注文住宅を建てるとなると様々な税金がかかります。その一つが、登記にかかる登録免許税です。今ある家を建て替える場合などは取り壊しから1カ月以内に滅失登記が必要です。注文住宅が完成したら1カ月以内に表示登記を行い、所有者を明らかにする所有権保存登記も行います。住宅ローンを組んだ方は抵当権設定登記も必要になります。これらの登記に必要な税金が登録免許税です。所有権保存登記に必要な費用は「固定資産税評価額の0.1%(長期優良住宅などの場合。一般住宅は0.15%)」抵当権設定登記に必要な費用は「ローン借入額の0.1%」です。

注文住宅を建てるにあたり、建築会社と建築工事請負契約書、金融機関と金銭消費貸借契約書などを作成します。契約書の作成時に課せられるのが印紙税です。印紙税額は契約金額により異なります。例えば、1000万円を超えて5000万円以下の建築工事請負契約書を作成した場合は1万円、同額の金銭消費貸借契約書を作成した場合は2万円の印紙税額がかかります。

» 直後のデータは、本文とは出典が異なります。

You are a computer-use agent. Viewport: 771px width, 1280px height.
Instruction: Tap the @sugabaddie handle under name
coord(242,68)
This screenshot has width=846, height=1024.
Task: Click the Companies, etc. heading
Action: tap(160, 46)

以上のほか、不動産取得税もかかります。新築住宅の不動産取得税は「(固定資産税評価額-1300万円(平成30年3月31日までの特例)」×3%)で求められます。

諸費用に含まれる住宅ローン関連費用

注文住宅を建てるために住宅ローンを組むと様々な費用が掛かります。具体的な費用は金融機関により異なりますが、金融機関に支払う事務手続き手数料、保証会社に保証を依頼するために支払う保証料、万が一の死亡などに備える団体信用生命保険料、印紙税などがかかります。さらに、つなぎ融資を借り入れるための手数料や印紙代などもかかります。つなぎ融資は住宅ローンが実行されるまでの間に借り入れる融資です。以上のほかでは、火災保険や地震保険の保険料などもかかります。

諸費用に含まれるその他の費用

諸費用には税金や住宅ローン関連費用以外の費用も含まれます。代表的な費用として挙げられるのが、仮住まいを借りるために必要な仮住まい費用(敷金・礼金・仲介手数料・家賃)、引越しに必要な引越し費用(旧居から仮住まい・仮住まいから新居の2回分)、地鎮祭などを行うために必要な費用、新居に合わせた家具・インテリア代などです。これらも積み重なるとそれなりの額になります。どのような費用がどれくらいかかるか見積もっておくことが重要です。

総評:注文住宅の諸費用について
思ったより高くなることが多い諸費用

注文住宅を建てるために、以上の諸費用などが掛かります。様々な費用がかかるので、思っていたより高くなることが少なくありません。工事費ばかりに目を奪われていると、後で驚くことがあるので注意しましょう。実際にかかる金額はケースにより異なりますが、総費用の10%程度と考えておくと大体の金額が分かるはずです。こちらも予算に組み込んでおきましょう。